§ EXCERPT PROVIDED:
1. It is interesting to note the similarities between communal land ownership in American Samoa and that of traditional or customary land in Western Samoa, or for that matter in most other Pacific Island countries. Most, if not all, are now governed by constitutions that give fundamental protection to land, whether termed communal, traditional, or customary. However, American Samoa has the further reliance on the United States Constitution for protection (see Leibowitz, "The Application of the American Constitution to American Samoa" (1974) 9 I Int'l Law and Econ. 325).

2 The Court had not elaborated on its finding of not "quieting title" to communal land. It would be helpful to elaborate on the criteria determinable of that, especially in the nature of land law at issue. Similarly, what constitutes "historic licence" is important. Quite apart from a factual determination of the issue, all land in the Pacific Islands prior to constitutions and statutory law were held, owned, and occupied in traditional systems without registration.

Counsel:
Charles Alailima for the plaintiff
Aviata Failevao for the defendant

REES C.J.

Judgment:

This is a boundary dispute. The Court heard hours of testimony, quite fascinating in its own way, on such questions as whether various people were or were not blood members of the Faleafine family and whether there was ever really a Faleafine Lui.

§ EXTRACTED RECORDS:
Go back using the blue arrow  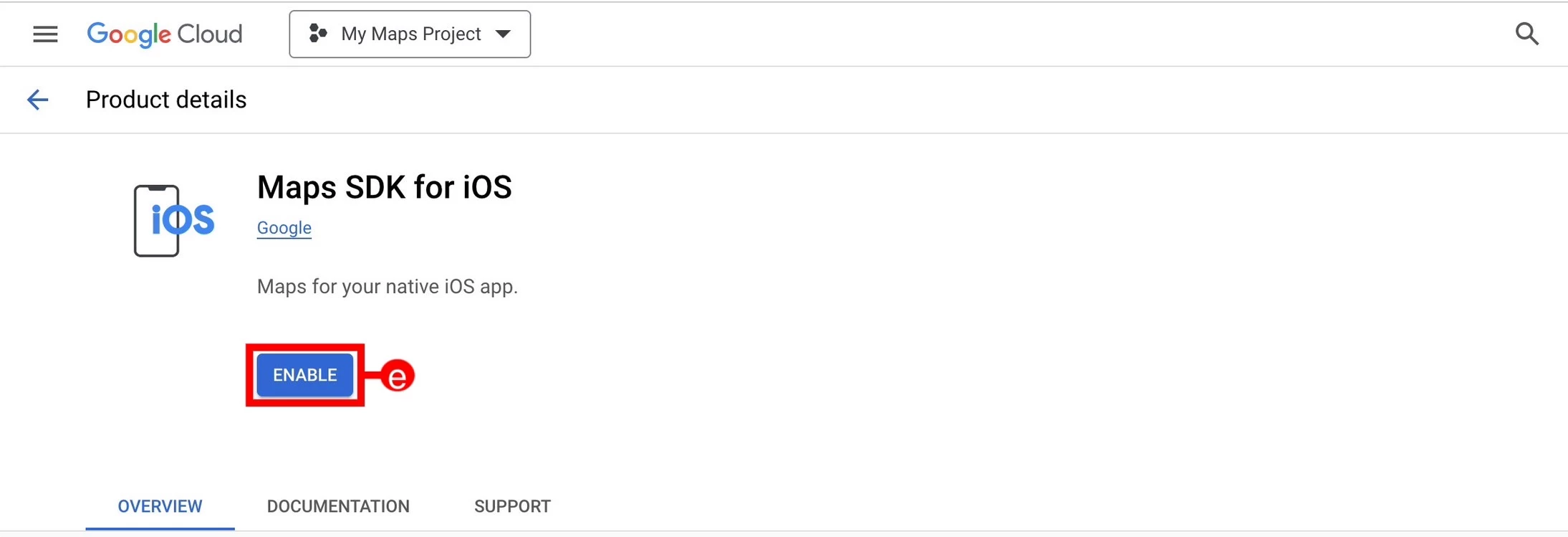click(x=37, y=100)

...

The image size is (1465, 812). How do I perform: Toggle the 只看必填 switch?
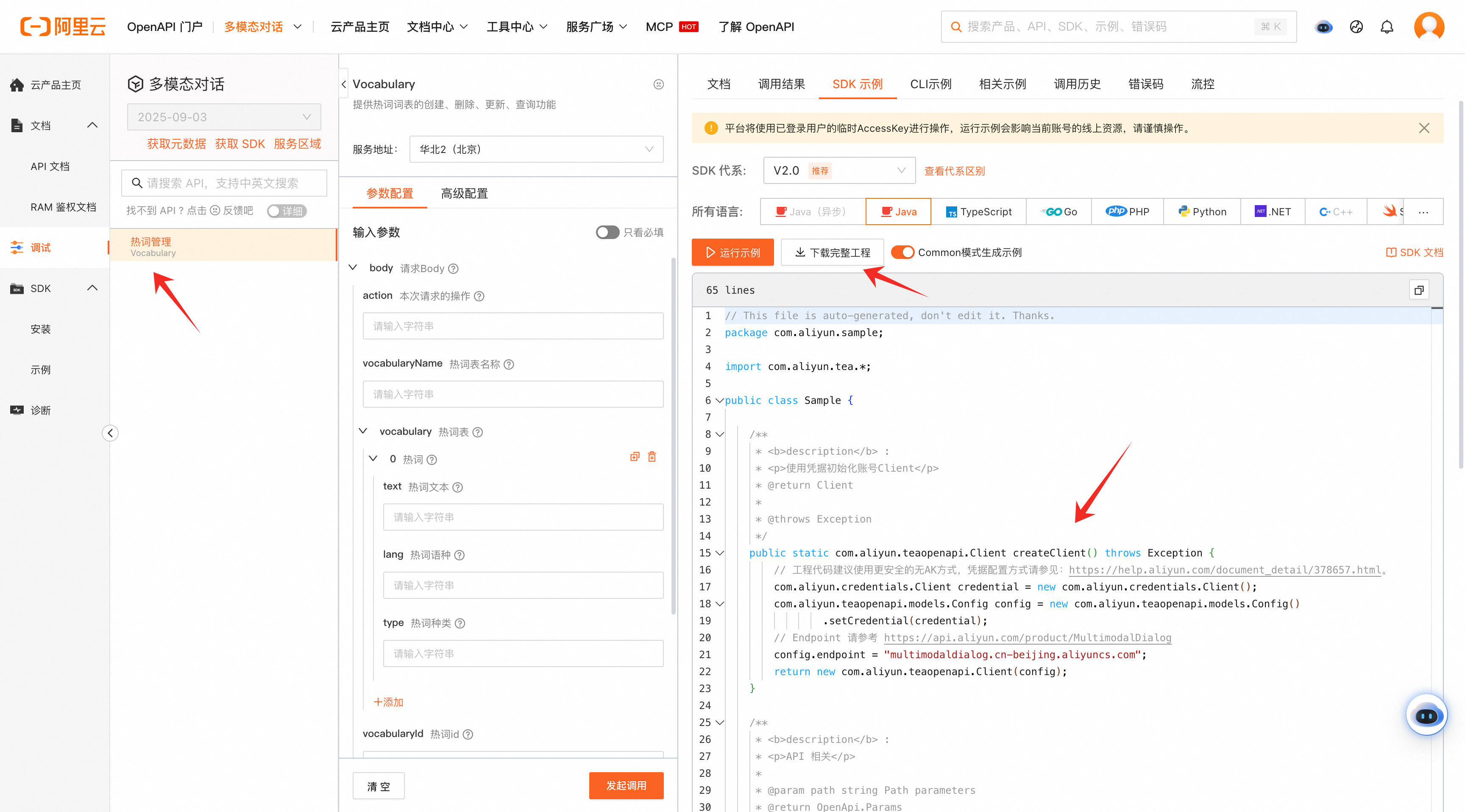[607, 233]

...

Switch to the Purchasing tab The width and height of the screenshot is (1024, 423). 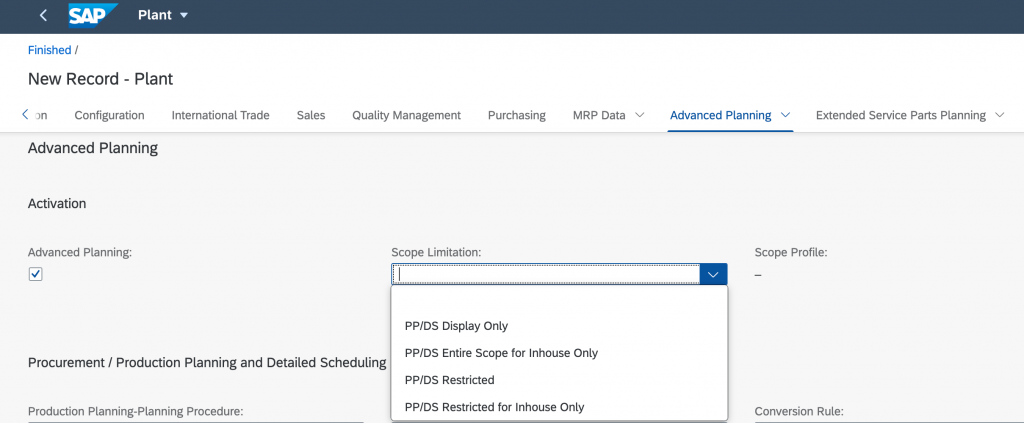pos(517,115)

§ WORK INSTRUCTIONS:
Duplicate, word for word, the part of the excerpt on the Samoan land dispute that opens with the words containing "2 The Court" and closes with "systems without registration.".

§ THE OUTPUT:
2 The Court had not elaborated on its finding of not "quieting title" to communal land. It would be helpful to elaborate on the criteria determinable of that, especially in the nature of land law at issue. Similarly, what constitutes "historic licence" is important. Quite apart from a factual determination of the issue, all land in the Pacific Islands prior to constitutions and statutory law were held, owned, and occupied in traditional systems without registration.